A majority of voters believes their personal financial situation has remained the same or gotten worse over the past two years, said Tim Malloy, assistant director of the Quinnipiac University poll. “When you look at that backbone of the country — the middle class — people think that there’s stagnancy and not much has happened for them,” although “things might be marginally better nationwide,” he said. “That could be a problem in the midterms for a lot of people. At least some people believe that promises were not fulfilled.” Inflation-adjusted hourly wages dropped 0.2 percent in July from a year earlier, their worst reading since 2012, according to the Labor Department, amid faster price gains. They’ve grown at an average 0.3 percent annual pace under Trump overall, compared with 1.1 percent during Barack Obama’s second term.
As a candidate, Trump excoriated his predecessor for slow growth in American workers’ incomes. “Household incomes are over $4,000 less today than they were 16 years ago,” he said during a campaign rally in Pensacola, Florida, in September 2016. “We’ll get your salaries and your wages up, up, up.” Workers are still waiting. By a margin of 58 percent to 38 percent, U.S. voters believe the Trump administration isn’t doing enough to help middle-class Americans, according to a Quinnipiac University poll released Aug. 14.
Trump has been telling voters that wages already are rising at historic rates, though economic data don’t show it. In various recent speeches, he has falsely claimed that wages are going up for the first time in 18 years, 19 years, 20 years, 21 years and 22 years. “We have so many jobs now coming in, but they’re raising wages,” Trump said last month at a roundtable event in Iowa. “The first time that’s happened in 19 years, where wages are going up.” Average hourly earnings — not accounting for inflation — rose 2.7 percent in July from a year earlier, the same pace as the 12-month period before Trump’s election. They’ve been rising at an average 2.2 percent pace since the recession ended in mid-2009. Trump’s claim is also belied by other measures of wages often used by economists, including the employment cost index and the Federal Reserve Bank of Atlanta’s wage-growth tracker.
Tepid wage growth throughout the current economic expansion also bedeviled the Obama administration and remains one of the biggest challenges even with unemployment near the lowest level since 1969. On top of that, workers are failing to reap benefits of legislation cutting corporate taxes, an outcome predicted by some economists before Congress passed the law in December. “It was our expectation that the major elements of the tax plan likely wouldn’t trickle down into stronger wages for the average worker,” said Michael Gapen, chief U.S. economist at Barclays Plc. “It was more likely to go as returns to shareholders.”
Companies in the S&P 500 index are set to authorize $1 trillion in stock buybacks in 2018, a record and a 46 percent jump from last year, according to an estimate this month from Goldman Sachs Group Inc. Only 37 percent of Americans approve of the tax package, compared to 45 percent who disapprove, according to a Monmouth University poll released Aug. 20. Such unpopularity is hampering Republicans who had hoped the law would give them a boost in midterm elections.

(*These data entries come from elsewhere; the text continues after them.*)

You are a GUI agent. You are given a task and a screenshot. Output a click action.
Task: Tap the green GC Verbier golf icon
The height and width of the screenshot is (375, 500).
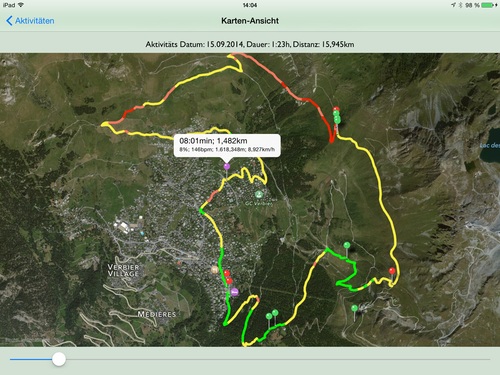259,194
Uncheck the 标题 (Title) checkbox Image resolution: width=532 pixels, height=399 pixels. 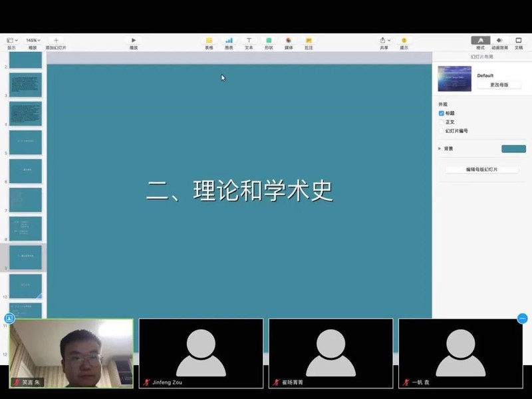coord(441,113)
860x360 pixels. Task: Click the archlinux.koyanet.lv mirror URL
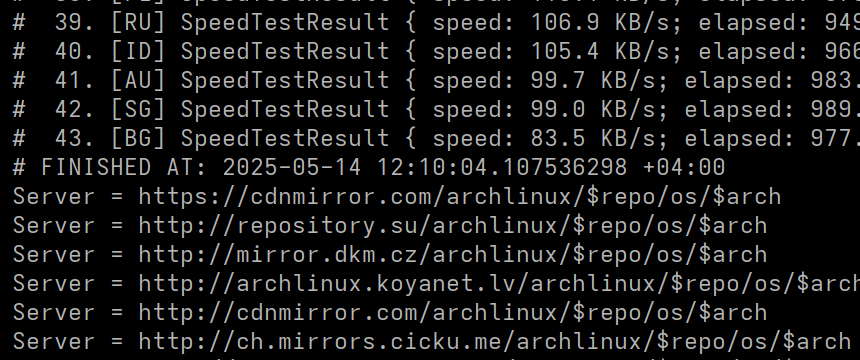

One in four Americans don’t think they’re “at least doing OK” financially, and more than one in five respondents said they were unable to pay the current month’s bills in full, according to the results of a late 2017 Fed survey released in May. “People that depend on wages — and that’s essentially almost everyone except higher-income or higher-wealth individuals — are not seeing as much benefit from this economy,” said Gregory Daco, head of U.S. macroeconomics at Oxford Economics in New York. “People at the lower end of the income spectrum are actually more constrained.”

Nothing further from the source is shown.